# start of TEXT SHOWN
In lieu of an abstract, here is a brief excerpt of the content:

Reviewed by:
  • Plato and Aristotle in Agreement? Platonists on Aristotle from Antiochus to Porphyry
  • R. M. Dancy
George E. Karamanolis. Plato and Aristotle in Agreement? Platonists on Aristotle from Antiochus to Porphyry. Oxford: Clarendon Press, 2006. Pp. x + 419. Cloth, $125.00.

Coleridge wrote: “Every man is born an Aristotelian or a Platonist. I do not think it possible that anyone born an Aristotelian can become a Platonist; and I am sure that no born Platonist can ever change into an Aristotelian. They are two classes of man, beside which it is next to impossible to conceive a third.”

Ancient Platonists could not be counted on to accept this kind of dichotomy, and that is what Karamanolis’s book is about. (It may be usefully compared with Lloyd P. Gerson’s 2005 book, Aristotle and Other Platonists.) It covers Antiochus (second century BC), Plutarch [End Page 634] of Chaeronea, Numenius, Atticus, Ammonius Saccas, Plotinus, and Porphyry (third century AD). And it does so with incredible thoroughness, making it a tough read. The book began as a dissertation; it still has something of the air of one.

The longest chapter is devoted to Porphyry, whom Karamanolis claims to be the first Platonist to write commentaries on books of Aristotle, and the first to adopt the view that Aristotle simply was in agreement with Plato—the founder of a tradition in scholarship to the effect that “Plato is named as the authority in metaphysics, and Aristotle in logic” (330). His concluding paragraph is this:

It is this understanding of philosophizing which lies behind the formation of the Pla-tonist syllabus I described in the beginning of this book. This remains the situation until the Renaissance. When Renaissance humanists revive ancient philosophy, especially Platonism, as happened in Renaissance Florence, they re-establish this very model. Few other shifts in the history of Western philosophy are of such significance as the one which we, quite rightly, attribute to Porphyry.

(330)

The “Platonist syllabus” to which Karamanolis here adverts is perhaps summed up when he says that “from the third to the sixth century AD . . . Aristotle was appropriated by Platonists because they found his philosophy, if properly studied, a prerequisite for, and conducive to, an understanding of Plato’s thought” (4). More precisely, Karamanolis’s book is about Porphyry’s view and the background of its formation.
# end of TEXT SHOWN
# start of MATERIAL
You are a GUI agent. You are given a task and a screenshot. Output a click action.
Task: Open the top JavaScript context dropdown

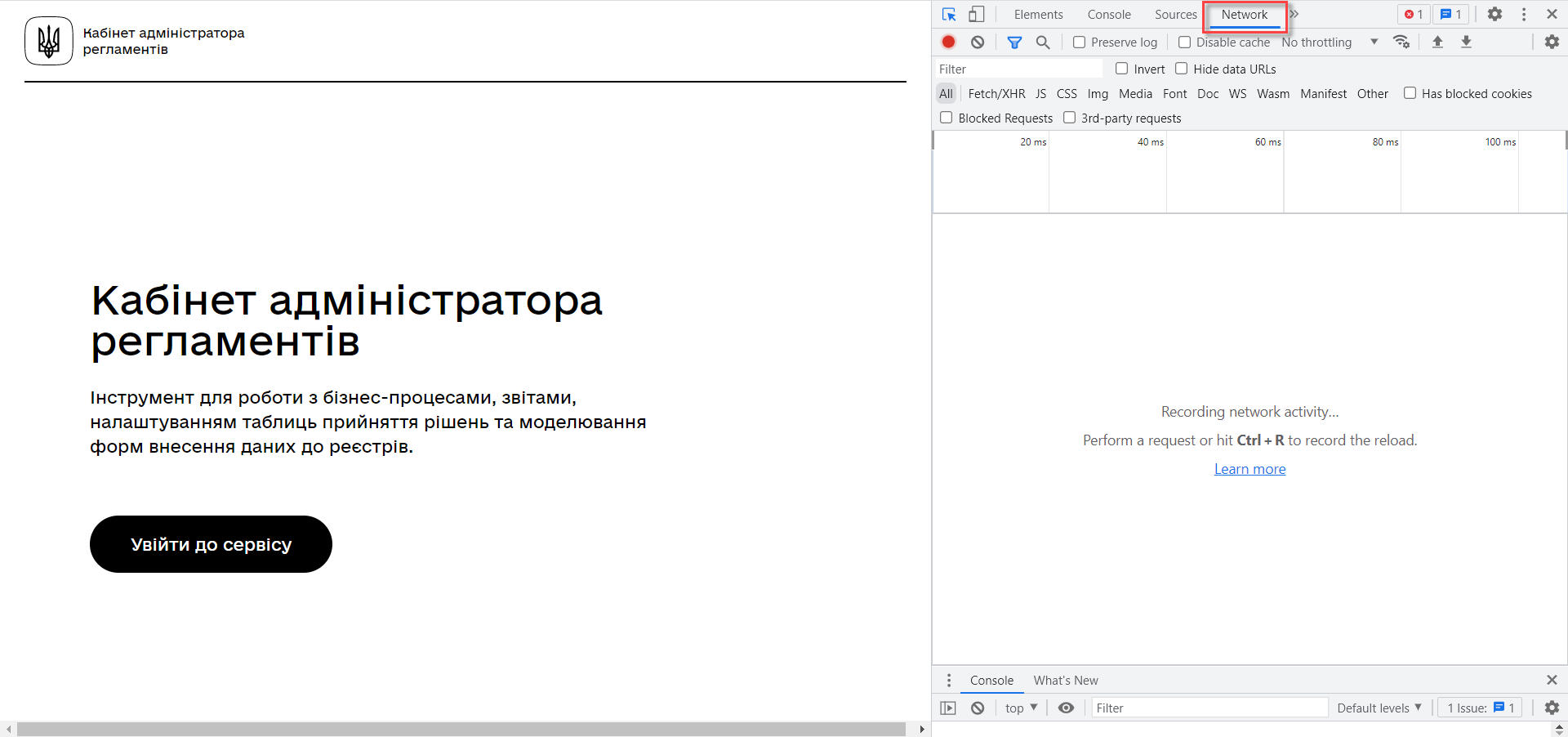(x=1021, y=708)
# end of MATERIAL
> WORK TO DO:
A. In the book review, restate the part starting with "It is this understanding" and going on through "attribute to Porphyry.", swapping "Western philosophy" for "European philosophy".
B. Using the review of Karamanolis's book, mark each statement yes or no and quote the words that decide it: (i) The book started out as a dissertation. (ii) The shortest chapter is the one on Porphyry. (iii) Gerson's book on Aristotle and Platonists came out in 2005.

> ANSWER LIST:
A.
It is this understanding of philosophizing which lies behind the formation of the Pla-tonist syllabus I described in the beginning of this book. This remains the situation until the Renaissance. When Renaissance humanists revive ancient philosophy, especially Platonism, as happened in Renaissance Florence, they re-establish this very model. Few other shifts in the history of European philosophy are of such significance as the one which we, quite rightly, attribute to Porphyry.

B.
(i) Yes: "The book began as a dissertation"
(ii) No: "The longest chapter is devoted to Porphyry"
(iii) Yes: "Lloyd P. Gerson’s 2005 book"